TROISIEME BILLET DE LA MÊME
(Liasse A, no 46.)
Je n’entendais pas votre lettre de ce matin: je vous l’ai dit, parce que cela était. J’entends celle de ce soir; n’ayez pas peur que j’y réponde jamais: je suis trop pressée de l’oublier, et quoique vous me fassiez pitié, je n’ai pu me défendre de l’amertume dont elle me remplit l’âme. Moi! user de ruse, de finesse avec vous; moi! accusée de la plus noire des infamies! Adieu; je regrette que vous ayez la… Adieu: je ne sais ce que je dis… Adieu, je serai bien pressée de vous pardonner. Vous viendrez quand vous voudrez! vous serez reçu mieux que ne l’exigeaient vos soupçons. Dispensez-vous seulement de vous mettre en peine de ma réputation. Peu m’importe celle qu’on me donne. Ma conduite est bonne, et cela me suffit. Au surplus, j’ignorais absolument ce qui est arrivé aux deux personnes qui me sont aussi chères qu’à vous.

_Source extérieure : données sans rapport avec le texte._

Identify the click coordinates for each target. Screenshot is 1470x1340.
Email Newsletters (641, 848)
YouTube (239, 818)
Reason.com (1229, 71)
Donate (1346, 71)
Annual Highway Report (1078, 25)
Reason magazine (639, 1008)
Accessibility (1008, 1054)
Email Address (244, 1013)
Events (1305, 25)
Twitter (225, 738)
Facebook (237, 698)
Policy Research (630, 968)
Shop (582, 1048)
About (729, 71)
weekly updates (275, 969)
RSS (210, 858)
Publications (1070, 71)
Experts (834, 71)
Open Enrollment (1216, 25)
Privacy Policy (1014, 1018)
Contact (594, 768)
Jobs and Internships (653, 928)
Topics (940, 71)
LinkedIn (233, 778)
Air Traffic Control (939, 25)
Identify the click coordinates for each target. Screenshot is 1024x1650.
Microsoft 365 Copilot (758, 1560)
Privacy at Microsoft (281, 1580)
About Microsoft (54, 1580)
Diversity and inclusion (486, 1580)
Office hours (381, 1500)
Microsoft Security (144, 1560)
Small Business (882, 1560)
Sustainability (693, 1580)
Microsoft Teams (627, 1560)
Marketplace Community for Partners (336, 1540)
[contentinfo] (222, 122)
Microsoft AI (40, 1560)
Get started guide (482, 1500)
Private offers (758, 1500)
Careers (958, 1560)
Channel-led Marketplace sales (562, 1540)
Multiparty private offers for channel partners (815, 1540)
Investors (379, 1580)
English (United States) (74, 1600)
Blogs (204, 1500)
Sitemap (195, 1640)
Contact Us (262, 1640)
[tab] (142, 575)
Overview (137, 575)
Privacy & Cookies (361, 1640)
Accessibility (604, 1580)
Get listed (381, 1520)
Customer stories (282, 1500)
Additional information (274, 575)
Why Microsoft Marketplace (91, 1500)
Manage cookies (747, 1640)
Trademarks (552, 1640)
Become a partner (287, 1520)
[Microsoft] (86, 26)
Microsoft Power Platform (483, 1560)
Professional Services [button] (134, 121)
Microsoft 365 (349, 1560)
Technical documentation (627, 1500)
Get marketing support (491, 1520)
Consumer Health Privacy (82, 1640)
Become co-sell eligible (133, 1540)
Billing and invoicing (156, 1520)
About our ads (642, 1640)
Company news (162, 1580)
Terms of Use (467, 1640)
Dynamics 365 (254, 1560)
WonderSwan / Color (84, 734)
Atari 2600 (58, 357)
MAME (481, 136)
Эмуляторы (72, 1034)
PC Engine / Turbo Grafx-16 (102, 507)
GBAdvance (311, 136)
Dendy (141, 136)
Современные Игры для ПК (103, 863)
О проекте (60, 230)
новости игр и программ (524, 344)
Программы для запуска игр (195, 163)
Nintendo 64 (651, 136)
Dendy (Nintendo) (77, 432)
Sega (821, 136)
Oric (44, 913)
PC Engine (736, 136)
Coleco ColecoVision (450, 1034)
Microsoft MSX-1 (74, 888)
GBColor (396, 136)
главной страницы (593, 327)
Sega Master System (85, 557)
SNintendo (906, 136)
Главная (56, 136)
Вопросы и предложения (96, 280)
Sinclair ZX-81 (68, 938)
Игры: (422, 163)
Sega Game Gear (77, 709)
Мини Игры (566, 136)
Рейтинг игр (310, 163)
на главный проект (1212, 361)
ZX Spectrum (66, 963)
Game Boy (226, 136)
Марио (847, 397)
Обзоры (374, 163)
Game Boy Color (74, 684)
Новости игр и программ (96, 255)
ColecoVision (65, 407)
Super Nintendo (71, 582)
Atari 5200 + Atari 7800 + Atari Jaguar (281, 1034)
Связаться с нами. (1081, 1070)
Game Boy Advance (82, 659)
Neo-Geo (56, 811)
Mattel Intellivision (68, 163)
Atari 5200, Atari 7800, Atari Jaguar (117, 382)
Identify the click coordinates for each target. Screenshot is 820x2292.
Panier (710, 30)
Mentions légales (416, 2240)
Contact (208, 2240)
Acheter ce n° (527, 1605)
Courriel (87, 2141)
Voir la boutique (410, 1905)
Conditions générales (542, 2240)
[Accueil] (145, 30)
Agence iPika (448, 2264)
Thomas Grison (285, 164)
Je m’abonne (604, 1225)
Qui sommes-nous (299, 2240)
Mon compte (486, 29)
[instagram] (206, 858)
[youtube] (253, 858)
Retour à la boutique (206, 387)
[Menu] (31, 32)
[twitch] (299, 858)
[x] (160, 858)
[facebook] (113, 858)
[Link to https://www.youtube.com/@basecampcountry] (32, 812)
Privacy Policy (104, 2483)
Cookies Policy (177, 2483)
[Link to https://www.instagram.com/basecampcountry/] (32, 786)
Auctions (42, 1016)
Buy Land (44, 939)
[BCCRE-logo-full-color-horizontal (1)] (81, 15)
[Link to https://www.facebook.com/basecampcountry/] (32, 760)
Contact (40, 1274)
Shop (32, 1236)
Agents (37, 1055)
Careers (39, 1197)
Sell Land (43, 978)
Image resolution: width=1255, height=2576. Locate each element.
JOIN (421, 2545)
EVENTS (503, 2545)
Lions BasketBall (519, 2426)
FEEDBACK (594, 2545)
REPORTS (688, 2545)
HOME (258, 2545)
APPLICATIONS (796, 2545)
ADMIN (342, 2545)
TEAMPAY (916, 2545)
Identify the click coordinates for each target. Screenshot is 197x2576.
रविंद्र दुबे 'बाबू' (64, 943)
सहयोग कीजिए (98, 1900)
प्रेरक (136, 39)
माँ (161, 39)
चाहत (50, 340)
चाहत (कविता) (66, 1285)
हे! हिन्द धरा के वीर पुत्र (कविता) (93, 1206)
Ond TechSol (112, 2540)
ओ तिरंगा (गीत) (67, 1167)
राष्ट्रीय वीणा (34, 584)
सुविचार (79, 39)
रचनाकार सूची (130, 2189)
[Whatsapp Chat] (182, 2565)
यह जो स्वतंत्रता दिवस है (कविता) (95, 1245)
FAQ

Cette dernière lettre me tira d’un terrible embarras, et me replongea dans un autre qui n’était guère moindre. Quoique toutes ces lettres et réponses fussent allées et venues dans l’espace d’un jour avec une extrême rapidité, cet intervalle avait suffi pour en mettre entre mes transports de fureur, et pour me laisser réfléchir sur l’énormité de mon imprudence. Mme d’Houdetot ne m’avait rien tant recommandé que de rester tranquille, de lui laisser le soin de se tirer seule de cette affaire, et d’éviter, surtout dans le moment même, toute rupture et tout éclat, et moi, par les insultes les plus ouvertes et les plus atroces, j’allais achever de porter la rage dans le cœur d’une femme qui n’y était déjà que trop disposée. Je ne devais naturellement attendre de sa part qu’une réponse si fière, si dédaigneuse, si méprisante, que je n’aurais pu, sans la plus indigne lâcheté, m’abstenir de quitter sa maison sur-le-champ. Heureusement, plus adroite encore que je n’étais emporté, elle évita, par le tour de sa réponse, de me réduire à cette extrémité. Mais il fallait ou sortir, ou l’aller voir sur-le-champ; l’alternative était inévitable. Je pris le dernier parti, fort embarrassé de ma contenance dans l’explication que je prévoyais. Car comment m’en tirer sans compromettre ni Mme d’Houdetot, ni Thérèse? Et malheur à celle que j’aurais nommée! Il n’y avait rien que la vengeance d’une femme implacable et intrigante ne me fît craindre pour celle qui en serait l’objet. C’était pour prévenir ce malheur que je n’avais parlé que de soupçons dans mes lettres, afin d’être dispensé d’énoncer mes preuves. Il est vrai que cela rendait mes emportements plus inexcusables, nuls simples soupçons ne pouvant m’autoriser à traiter une femme, et surtout une amie, comme je venais de traiter Mme d’Épinay. Mais ici commence la grande et noble tâche que j’ai dignement remplie, d’expier mes fautes et mes faiblesses cachées en me chargeant de fautes plus graves, dont j’étais incapable, et que je ne commis jamais.